Washington – A sharply divided Federal Communications Commission voted 3-2 along partisan lines Wednesday to impose new measures meant to ensure local governments do not block new competitors from entering the cable-television market.
The vote came on the same day FCC Chairman Kevin Martin released a report on cable prices that shows in 2004, average cable rates rose 5.2 percent. The report also shows that from 1995 to 2005, rates increased a total of 93 percent.
The new rules approved by the commission will require local cable-franchising authorities to act on applications from competitors with access to local rights-of-way within 90 days and to act within six months on applications from other new competitors.
The FCC also will ban local governments from forcing new competitors to build out new systems more quickly than the incumbent carrier and to count certain costs required of new carriers to go toward the 5 percent franchise fee they are required to pay.
Gary Lytle, Qwest’s senior vice president of federal relations, called the order “an important first step in bringing competition for video services to local communities and providing consumers with better choices and lower prices.”
Denver-based Qwest has video franchise agreements in a number of communities in four states. But it has struggled to reach agreements with several major cities in its 14-state service territory, including Denver.
“This order is welcome news, but there are still critical issues that state policymakers must consider, including the development of a streamlined franchise process that actively encourages companies to begin offering new video services,” Lytle said.

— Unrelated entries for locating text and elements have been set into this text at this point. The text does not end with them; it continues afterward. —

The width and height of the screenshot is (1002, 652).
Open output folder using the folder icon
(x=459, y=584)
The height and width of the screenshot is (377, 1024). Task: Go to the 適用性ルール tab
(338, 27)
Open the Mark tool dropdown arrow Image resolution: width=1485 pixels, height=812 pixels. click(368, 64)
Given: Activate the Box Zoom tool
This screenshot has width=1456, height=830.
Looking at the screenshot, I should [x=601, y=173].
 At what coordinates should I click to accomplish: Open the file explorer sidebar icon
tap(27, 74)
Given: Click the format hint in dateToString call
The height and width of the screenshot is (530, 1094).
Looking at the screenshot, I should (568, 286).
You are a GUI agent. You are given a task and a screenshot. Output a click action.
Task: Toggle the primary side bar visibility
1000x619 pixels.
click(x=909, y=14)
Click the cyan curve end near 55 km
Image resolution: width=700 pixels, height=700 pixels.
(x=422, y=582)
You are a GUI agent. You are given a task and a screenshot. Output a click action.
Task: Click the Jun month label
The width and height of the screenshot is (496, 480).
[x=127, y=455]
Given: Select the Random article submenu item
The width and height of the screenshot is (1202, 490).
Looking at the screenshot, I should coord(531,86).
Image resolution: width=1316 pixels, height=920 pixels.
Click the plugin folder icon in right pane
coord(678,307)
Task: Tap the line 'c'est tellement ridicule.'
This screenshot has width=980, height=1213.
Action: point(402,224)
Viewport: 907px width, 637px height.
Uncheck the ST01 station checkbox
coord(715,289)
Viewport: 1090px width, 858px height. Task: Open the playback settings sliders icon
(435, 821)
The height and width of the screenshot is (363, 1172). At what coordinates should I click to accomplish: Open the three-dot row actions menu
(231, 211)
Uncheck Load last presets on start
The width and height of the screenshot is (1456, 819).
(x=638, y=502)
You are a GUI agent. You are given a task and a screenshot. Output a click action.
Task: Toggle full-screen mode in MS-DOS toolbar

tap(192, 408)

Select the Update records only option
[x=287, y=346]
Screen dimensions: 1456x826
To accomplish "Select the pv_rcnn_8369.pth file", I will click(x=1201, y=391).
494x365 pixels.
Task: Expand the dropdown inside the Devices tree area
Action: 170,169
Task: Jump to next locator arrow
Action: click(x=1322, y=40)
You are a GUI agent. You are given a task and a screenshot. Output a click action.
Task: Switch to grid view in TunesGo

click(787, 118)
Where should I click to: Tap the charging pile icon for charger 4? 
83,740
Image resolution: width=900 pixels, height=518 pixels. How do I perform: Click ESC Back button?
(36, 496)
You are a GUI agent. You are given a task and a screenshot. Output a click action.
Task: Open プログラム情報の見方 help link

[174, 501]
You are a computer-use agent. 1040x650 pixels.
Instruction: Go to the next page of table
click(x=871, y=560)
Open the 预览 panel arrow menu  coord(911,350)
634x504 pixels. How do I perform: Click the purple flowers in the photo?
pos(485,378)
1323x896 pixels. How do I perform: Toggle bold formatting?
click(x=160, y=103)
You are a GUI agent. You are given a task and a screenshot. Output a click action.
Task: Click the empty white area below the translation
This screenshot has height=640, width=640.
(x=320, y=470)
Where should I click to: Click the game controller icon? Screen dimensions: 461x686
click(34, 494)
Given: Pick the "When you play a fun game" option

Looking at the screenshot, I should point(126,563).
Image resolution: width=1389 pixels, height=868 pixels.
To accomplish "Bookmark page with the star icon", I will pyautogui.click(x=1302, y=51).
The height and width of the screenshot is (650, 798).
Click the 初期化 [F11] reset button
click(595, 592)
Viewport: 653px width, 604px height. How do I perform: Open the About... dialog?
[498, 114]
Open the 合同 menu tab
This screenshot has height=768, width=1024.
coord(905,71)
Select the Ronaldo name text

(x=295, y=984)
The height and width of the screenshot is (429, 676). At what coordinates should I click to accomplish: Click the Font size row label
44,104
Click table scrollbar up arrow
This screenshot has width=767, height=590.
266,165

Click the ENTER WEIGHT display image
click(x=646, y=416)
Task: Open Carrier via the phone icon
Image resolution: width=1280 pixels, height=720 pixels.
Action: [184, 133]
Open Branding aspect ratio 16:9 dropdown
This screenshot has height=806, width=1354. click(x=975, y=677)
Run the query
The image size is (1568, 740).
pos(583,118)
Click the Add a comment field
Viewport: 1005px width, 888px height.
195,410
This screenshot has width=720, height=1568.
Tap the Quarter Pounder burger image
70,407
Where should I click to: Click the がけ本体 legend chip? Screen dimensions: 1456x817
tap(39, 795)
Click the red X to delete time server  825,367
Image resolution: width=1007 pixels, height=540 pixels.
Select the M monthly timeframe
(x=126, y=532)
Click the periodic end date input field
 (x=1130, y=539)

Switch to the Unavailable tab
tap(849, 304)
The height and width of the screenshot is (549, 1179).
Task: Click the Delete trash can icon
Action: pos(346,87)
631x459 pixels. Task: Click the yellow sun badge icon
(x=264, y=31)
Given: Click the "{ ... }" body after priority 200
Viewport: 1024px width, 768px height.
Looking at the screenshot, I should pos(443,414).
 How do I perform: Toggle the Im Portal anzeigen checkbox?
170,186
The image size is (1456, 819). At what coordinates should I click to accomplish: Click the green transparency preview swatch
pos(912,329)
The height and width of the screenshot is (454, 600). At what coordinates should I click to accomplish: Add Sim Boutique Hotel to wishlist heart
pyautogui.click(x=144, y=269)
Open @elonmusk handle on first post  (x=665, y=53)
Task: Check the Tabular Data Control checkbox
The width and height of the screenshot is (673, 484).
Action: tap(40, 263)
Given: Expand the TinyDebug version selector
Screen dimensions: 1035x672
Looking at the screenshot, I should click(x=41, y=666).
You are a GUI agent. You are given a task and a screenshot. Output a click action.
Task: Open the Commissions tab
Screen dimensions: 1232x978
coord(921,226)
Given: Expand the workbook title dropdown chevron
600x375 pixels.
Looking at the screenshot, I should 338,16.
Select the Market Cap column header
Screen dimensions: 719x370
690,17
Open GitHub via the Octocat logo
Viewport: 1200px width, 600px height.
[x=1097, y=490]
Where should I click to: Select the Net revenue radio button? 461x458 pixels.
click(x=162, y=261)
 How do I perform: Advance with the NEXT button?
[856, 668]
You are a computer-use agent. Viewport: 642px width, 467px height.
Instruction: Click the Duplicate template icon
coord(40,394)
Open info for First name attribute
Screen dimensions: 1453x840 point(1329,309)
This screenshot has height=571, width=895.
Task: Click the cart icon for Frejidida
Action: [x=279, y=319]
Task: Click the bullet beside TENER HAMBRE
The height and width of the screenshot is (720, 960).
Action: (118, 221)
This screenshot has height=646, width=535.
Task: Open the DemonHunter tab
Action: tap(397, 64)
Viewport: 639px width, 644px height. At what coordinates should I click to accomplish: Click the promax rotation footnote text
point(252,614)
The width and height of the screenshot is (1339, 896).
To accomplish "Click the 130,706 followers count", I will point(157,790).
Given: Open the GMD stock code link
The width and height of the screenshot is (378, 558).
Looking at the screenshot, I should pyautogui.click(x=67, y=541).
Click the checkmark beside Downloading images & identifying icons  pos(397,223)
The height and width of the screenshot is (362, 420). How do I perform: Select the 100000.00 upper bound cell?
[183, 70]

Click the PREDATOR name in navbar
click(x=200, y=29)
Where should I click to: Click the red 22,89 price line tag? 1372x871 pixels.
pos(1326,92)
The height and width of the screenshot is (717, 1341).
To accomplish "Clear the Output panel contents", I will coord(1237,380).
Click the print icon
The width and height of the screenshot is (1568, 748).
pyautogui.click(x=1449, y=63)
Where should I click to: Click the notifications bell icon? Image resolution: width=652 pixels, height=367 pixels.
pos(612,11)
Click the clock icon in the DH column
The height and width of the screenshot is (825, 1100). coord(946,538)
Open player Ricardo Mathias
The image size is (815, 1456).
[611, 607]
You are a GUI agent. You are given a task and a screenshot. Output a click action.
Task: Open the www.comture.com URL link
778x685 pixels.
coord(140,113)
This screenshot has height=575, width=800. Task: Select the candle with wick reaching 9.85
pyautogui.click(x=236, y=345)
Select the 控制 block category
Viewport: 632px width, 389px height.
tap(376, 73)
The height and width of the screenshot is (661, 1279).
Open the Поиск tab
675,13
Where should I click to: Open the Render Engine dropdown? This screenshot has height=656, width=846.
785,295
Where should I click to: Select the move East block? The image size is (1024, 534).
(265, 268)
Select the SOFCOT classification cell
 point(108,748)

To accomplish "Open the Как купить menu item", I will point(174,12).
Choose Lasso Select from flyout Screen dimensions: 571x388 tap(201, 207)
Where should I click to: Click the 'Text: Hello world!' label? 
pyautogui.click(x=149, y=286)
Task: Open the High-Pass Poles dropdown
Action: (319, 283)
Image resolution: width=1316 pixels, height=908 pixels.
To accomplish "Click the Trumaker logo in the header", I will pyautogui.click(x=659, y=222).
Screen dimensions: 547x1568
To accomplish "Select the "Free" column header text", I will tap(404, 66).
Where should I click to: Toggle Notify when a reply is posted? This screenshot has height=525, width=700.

Wednesday’s meeting was unusually rancorous with Democratic Commissioner Jonathan Adelstein challenging FCC staff on the assertion that localities are blocking access and Martin departing from what is usually a carefully scripted meeting to defend the measure.
Adelstein and fellow Democrat Michael Copps harshly criticized the measure, questioning the agency’s evidence that there are barriers to entry by competitors. They also expressed concern over the loss of local control by franchise authorities and were unconvinced that the FCC has the legal authority to impose the new rules.
The cable pricing survey, the first released in 22 months, showed that competition from satellite competitors such as DirecTV has little if any effect on cable prices.